Tokyo: Toshiba Corp , the world’s No.2 maker of flash memory chips, said quarterly operating profit fell 88% as the earthquake hit its power operations and a strong yen bit into earnings, and it kept its annual forecast in line with expectations.
The maker of laptops, nuclear reactors and rice cookers is under pressure to shift to smaller and more powerful chips, as it steels itself for a stronger yen in an already tough global market that beat down profits at bigger rival Samsung Electronics by 26%.
Toshiba reported an operating profit of ¥4.12 billion ($53 million) for April-June, as halts of quake-related system chip production and the currency rate hurt its bread-and-butter chip business, despite strong demand for NAND flash memory chips.
Weak sales of PCs and TVs in Europe and the United States on the yen’s rise were partially offset by strong demand for displays used in smartphones and cost-cutting, it said, but its social infrastructure business widened its loss.
Toshiba, which supplies chips to Apple Inc , said the yen’s strength dragged down sales by ¥81 billion, while the quake hurt earnings by ¥90 billion.
It plans to speed up plans to shrink its chips to pack more power on each sliver of silicon and lower per-chip costs to better compete. But this could speed up price falls, which fell by a quarterly 10%.
Its net profit was ¥470 million, up 0.9% from a year earlier, while sales fell 8.6% to ¥1.33 trillion.
“We have begun discussing possible contingencies should the yen strengthen beyond ¥70 to the dollar, but nothing has been decided,” Toshiba executive vice president Makoto Kubo told reporters.
“Raising prices is not an option in many businesses.”
Toshiba, which also competes with Hynix Semiconductor Inc in semiconductors and with GE and Areva in nuclear reactors, kept its annual forecast for an operating profit of ¥300 billion, in line with a consensus estimate of 21 analysts polled by ThomsonReuters Starmine.

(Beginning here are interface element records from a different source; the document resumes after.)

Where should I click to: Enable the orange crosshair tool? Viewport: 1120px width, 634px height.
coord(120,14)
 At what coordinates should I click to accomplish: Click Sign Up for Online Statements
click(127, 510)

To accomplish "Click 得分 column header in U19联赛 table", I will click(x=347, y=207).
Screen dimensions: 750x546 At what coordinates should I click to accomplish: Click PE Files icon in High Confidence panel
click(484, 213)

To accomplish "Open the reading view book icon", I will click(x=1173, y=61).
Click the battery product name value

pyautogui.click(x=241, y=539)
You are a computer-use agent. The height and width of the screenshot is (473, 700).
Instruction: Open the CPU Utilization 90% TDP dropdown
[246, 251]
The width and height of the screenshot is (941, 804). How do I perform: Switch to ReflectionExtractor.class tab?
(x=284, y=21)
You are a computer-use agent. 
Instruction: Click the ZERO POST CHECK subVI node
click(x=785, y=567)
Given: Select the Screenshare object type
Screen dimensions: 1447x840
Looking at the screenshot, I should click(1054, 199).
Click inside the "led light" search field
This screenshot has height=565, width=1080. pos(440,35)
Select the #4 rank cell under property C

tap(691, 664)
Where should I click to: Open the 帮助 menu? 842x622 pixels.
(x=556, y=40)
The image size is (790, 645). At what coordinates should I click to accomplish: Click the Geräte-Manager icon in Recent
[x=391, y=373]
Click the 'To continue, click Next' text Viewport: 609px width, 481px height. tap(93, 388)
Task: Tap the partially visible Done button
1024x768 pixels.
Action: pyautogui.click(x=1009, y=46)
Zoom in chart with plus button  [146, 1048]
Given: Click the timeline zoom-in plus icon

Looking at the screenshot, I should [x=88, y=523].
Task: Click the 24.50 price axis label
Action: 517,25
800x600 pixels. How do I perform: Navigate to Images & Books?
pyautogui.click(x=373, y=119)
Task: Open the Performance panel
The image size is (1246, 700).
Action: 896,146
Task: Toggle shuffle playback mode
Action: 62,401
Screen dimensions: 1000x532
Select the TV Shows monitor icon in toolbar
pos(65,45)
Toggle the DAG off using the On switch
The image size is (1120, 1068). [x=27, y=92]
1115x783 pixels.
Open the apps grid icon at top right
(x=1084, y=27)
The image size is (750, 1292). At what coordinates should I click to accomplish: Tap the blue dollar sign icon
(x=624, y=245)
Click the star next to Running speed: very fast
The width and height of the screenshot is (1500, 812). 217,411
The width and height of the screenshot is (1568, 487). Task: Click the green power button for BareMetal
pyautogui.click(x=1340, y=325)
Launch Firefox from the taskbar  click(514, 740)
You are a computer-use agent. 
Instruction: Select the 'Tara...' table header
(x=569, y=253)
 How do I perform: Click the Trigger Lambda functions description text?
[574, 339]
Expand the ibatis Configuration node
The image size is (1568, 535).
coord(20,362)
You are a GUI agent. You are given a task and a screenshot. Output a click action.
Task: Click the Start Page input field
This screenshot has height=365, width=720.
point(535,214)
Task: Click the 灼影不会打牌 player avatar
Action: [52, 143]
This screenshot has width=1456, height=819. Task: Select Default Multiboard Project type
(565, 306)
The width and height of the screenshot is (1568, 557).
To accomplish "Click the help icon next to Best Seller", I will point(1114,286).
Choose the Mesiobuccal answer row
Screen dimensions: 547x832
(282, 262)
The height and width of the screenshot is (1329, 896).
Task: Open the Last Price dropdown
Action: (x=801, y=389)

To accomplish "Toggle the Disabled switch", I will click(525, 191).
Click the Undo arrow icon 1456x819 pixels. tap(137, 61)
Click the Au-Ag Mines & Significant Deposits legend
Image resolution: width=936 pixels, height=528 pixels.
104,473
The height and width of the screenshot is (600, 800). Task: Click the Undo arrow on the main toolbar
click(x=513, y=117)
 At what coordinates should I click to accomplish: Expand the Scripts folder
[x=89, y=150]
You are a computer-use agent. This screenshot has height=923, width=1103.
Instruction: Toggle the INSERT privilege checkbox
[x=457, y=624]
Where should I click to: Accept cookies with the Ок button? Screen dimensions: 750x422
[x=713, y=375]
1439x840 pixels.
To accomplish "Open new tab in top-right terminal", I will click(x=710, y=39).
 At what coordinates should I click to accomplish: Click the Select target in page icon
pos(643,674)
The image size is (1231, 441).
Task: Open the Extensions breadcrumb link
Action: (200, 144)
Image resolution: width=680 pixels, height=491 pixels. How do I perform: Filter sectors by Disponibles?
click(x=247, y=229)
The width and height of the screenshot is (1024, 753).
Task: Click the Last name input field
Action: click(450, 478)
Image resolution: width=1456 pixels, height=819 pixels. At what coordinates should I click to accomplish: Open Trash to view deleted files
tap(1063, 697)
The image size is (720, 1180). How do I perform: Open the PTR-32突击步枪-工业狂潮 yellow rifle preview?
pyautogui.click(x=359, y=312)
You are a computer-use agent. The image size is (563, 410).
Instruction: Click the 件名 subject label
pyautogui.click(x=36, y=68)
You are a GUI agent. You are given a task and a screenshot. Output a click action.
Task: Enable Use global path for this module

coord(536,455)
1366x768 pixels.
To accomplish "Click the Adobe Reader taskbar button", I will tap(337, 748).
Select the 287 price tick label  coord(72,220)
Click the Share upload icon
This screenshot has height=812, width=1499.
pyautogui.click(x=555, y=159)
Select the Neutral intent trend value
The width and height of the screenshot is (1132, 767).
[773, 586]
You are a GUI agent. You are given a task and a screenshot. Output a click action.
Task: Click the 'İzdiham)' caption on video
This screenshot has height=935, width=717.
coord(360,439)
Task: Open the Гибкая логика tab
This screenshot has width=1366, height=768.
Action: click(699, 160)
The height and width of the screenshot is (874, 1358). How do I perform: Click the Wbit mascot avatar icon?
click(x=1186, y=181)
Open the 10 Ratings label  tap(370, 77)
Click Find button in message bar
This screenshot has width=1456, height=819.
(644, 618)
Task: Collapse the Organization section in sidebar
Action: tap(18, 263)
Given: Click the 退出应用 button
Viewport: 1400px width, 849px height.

Toshiba’s profits compared favourably with the first-quarter losses at IT services rivals NEC Corp and Fujitsu Ltd.
NEC, Japan’s top personal computer maker, narrowed its operating loss to ¥19.44 billion from ¥23.23 billion a year ago, while Fujitsu, Japan’s largest IT vendor, swung to an operating loss of ¥17.14 billion from a ¥10 billion profit.
Both NEC and Fujitsu kept their full-year forecasts unchanged.
Prior to the announcement, shares in Toshiba closed down 0.5%, against a 1% fall in Tokyo’s electrical machinery subindex . NEC fell 2.2% while Fujitsu dropped 1.5%.